**WORK TO COMPLETE:** From the line that contains "Image resolution: width=624" down to the final line of the listing below, set down every line exactly, both ends included, and drop the pictures.

**MATERIAL PROVIDED:**
---*---

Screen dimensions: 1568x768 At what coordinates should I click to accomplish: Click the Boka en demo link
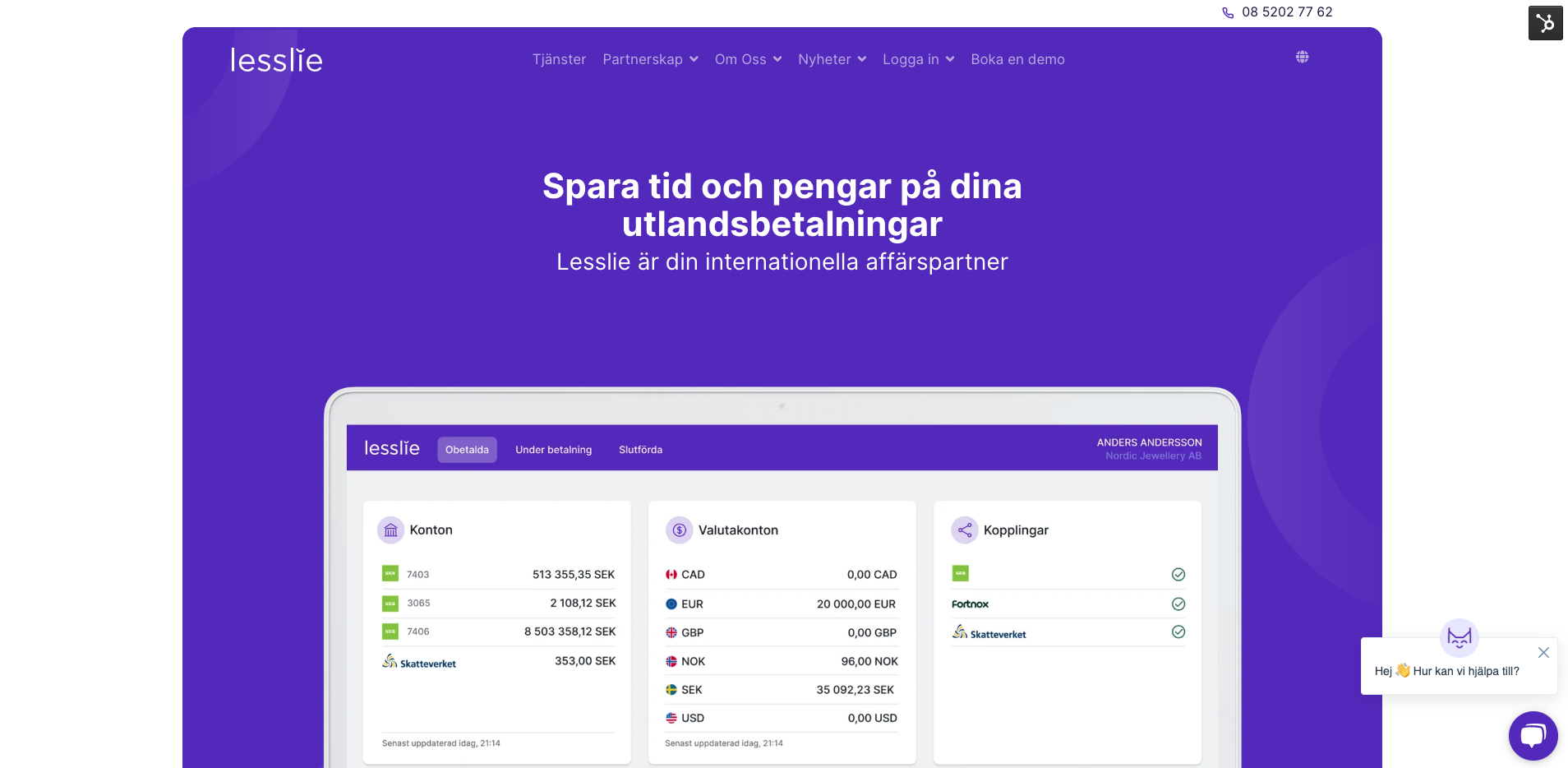(1017, 59)
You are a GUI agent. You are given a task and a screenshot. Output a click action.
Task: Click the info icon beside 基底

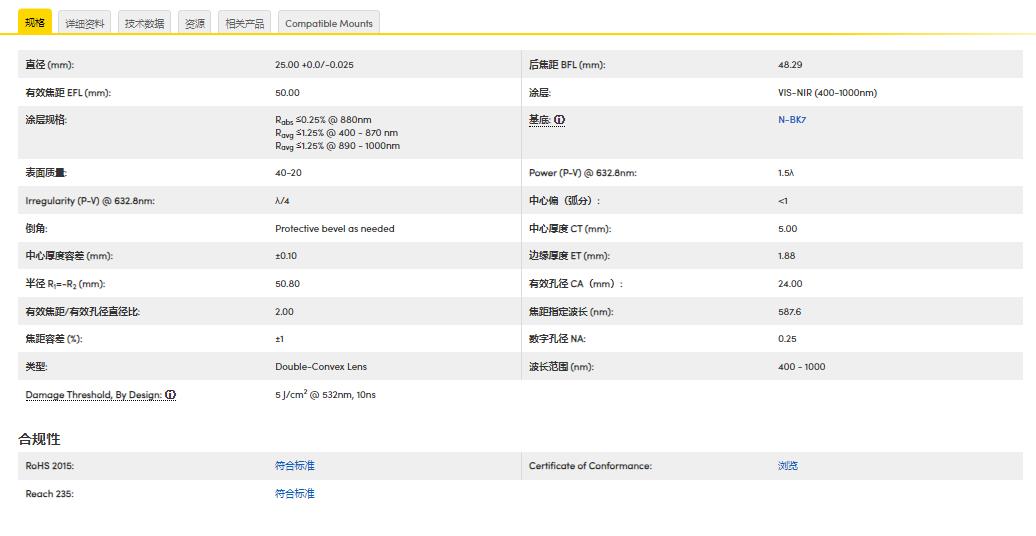click(x=560, y=120)
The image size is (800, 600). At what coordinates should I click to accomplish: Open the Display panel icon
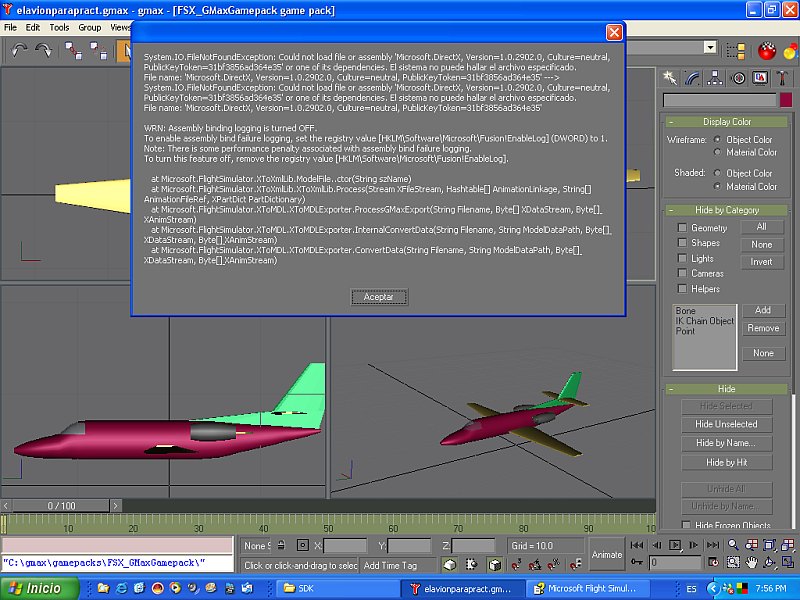(x=761, y=77)

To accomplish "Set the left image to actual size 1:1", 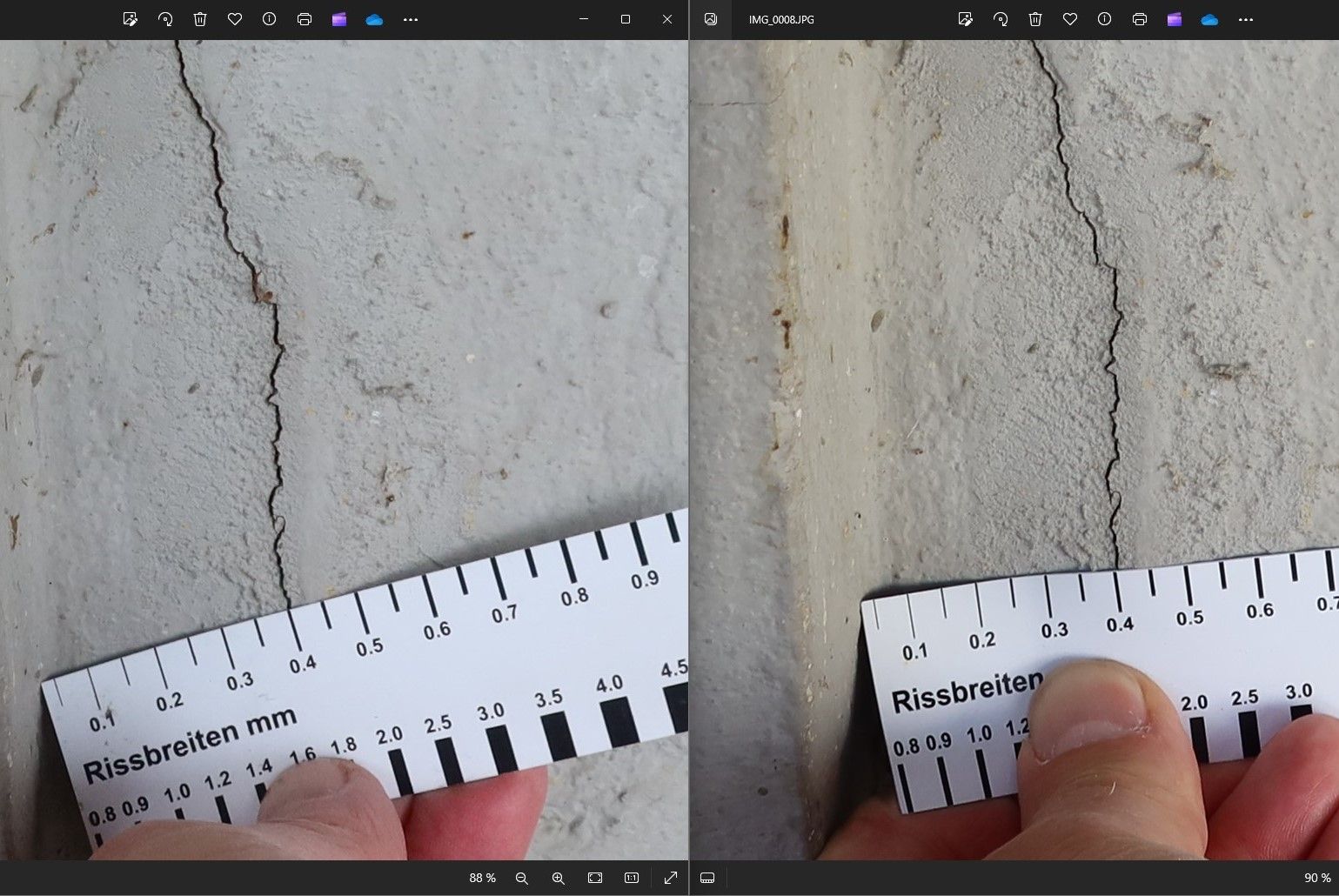I will coord(632,878).
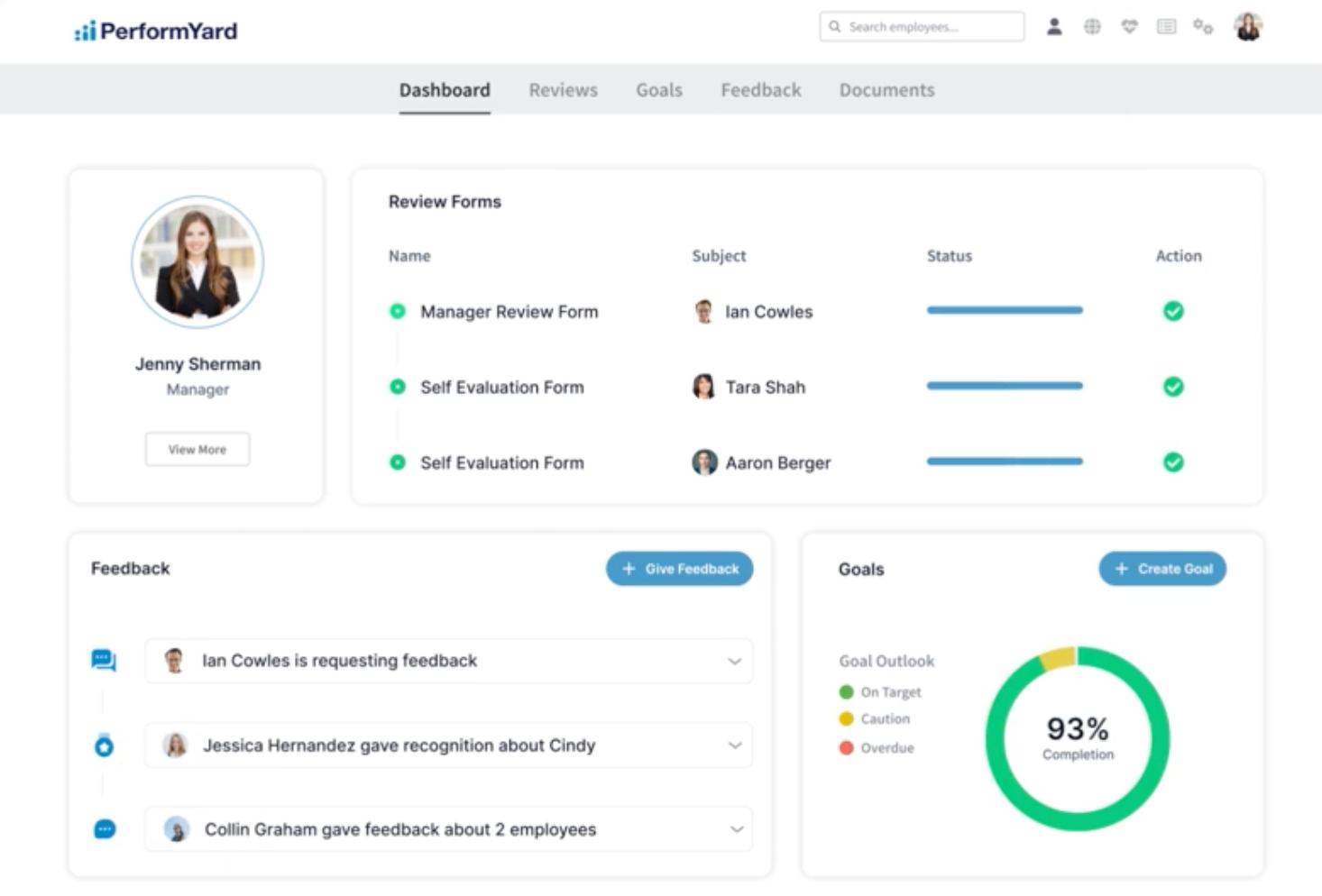Open the Documents tab
This screenshot has width=1322, height=896.
886,89
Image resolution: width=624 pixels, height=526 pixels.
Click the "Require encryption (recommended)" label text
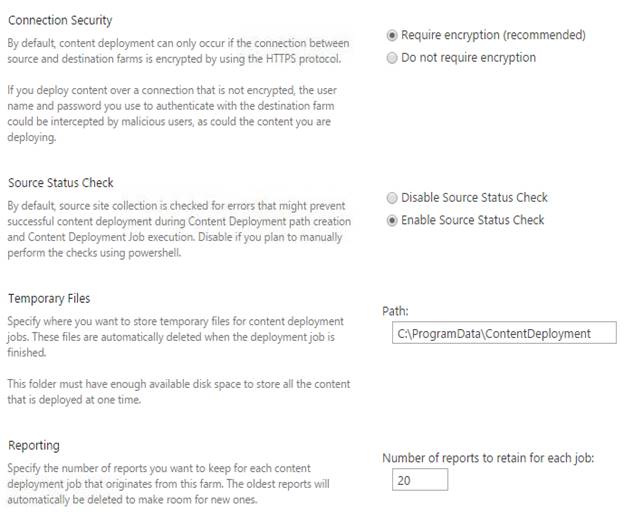coord(493,35)
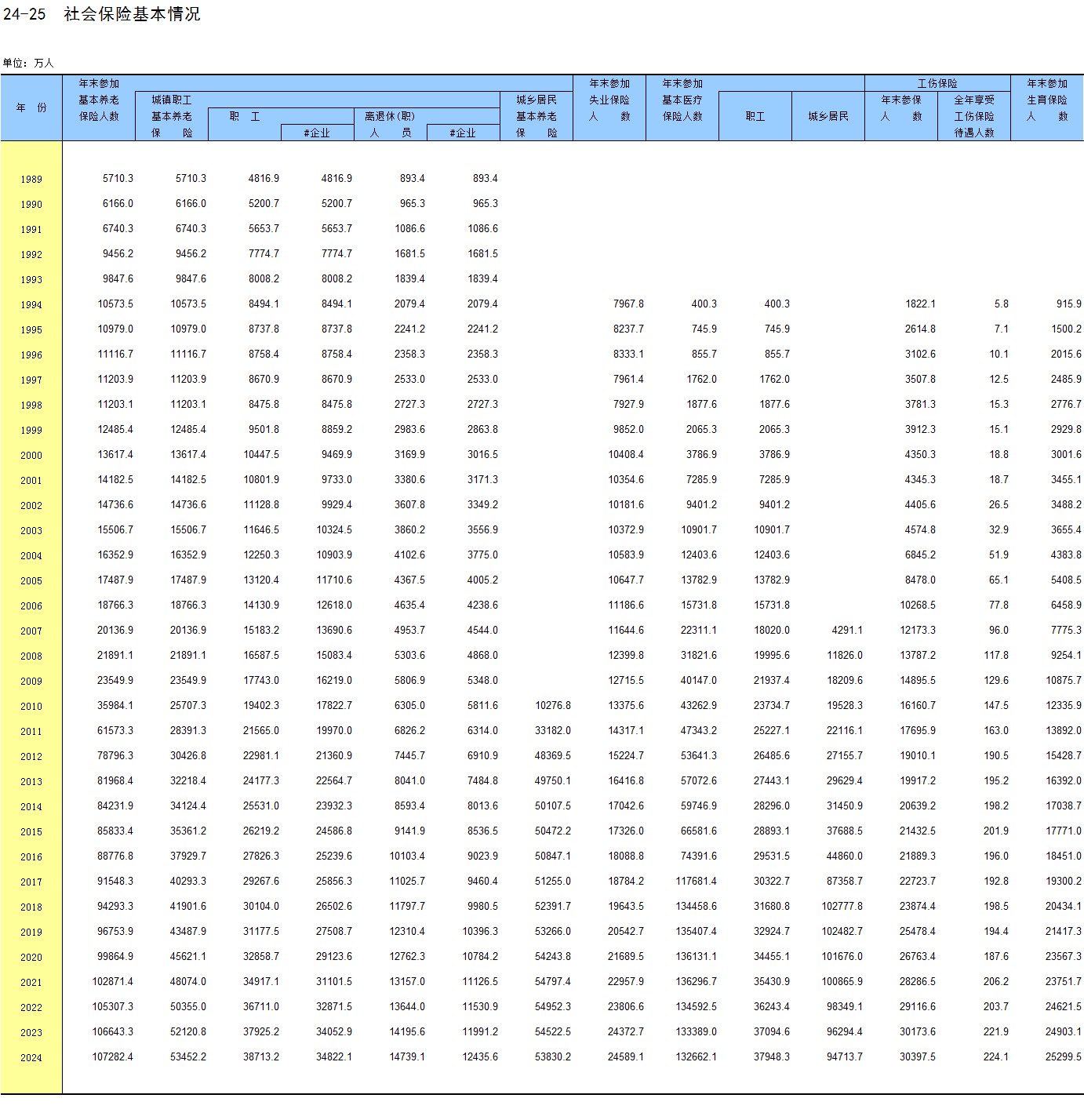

---*---

**WRITTEN SOLUTION:**
Image resolution: width=624 pixels, height=526 pixels.
Click the "Require encryption (recommended)" label text
coord(493,35)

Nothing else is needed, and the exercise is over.